Date: January 16, 2026 Status: Production Stable

1. The "Data Loss" Incident (API Layer)

🔴 The Issue

The API Endpoint returned test cases with missing fields ("title": "Untitled", "steps": []).

  • Root Cause: The EdgeCaseDetector (ML Engine) ingested raw LLM output but returned a strict RequirementAnalysis object, discarding the original textual content.
  • The Fix: Refactored src/api/main.py to implement a non-destructive merge strategy, injecting risk metrics back into the original data payload.

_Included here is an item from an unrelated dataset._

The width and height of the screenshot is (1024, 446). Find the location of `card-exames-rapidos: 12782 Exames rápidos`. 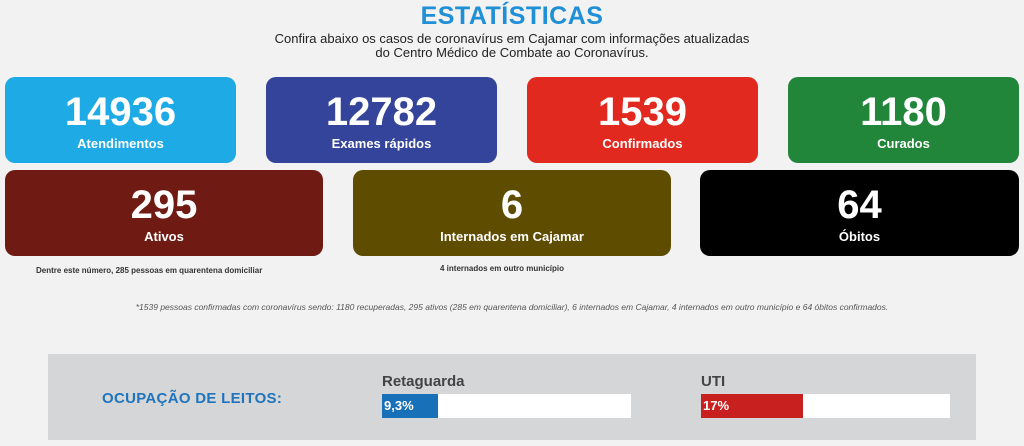

card-exames-rapidos: 12782 Exames rápidos is located at coordinates (382, 120).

2. The "NumPy Ambiguity" Crash (Physics Engine)

🔴 The Issue

The server crashed with ValueError: The truth value of an array is ambiguous.

  • Root Cause: scikit-learn returns NumPy arrays, but Python's boolean logic (if is_anomaly:) expects a scalar.
  • The Fix: Implemented a "Paranoid Sanitization" layer (_sanitize) in edge_case_detector.py to force all numpy types into native Python scalars before logic evaluation.

3. The "Ghost Code" Failure (Code Generator)

🔴 The Issue

The Code Generator produced empty Python classes.

  • Root Cause: The Jinja2 template expected structured actions, but the LLM sometimes outputted unstructured steps.
  • The Fix: Updated code_generator.py with robust fallback logic. If structured actions are missing, it parses the text steps into code comments, ensuring valid python output.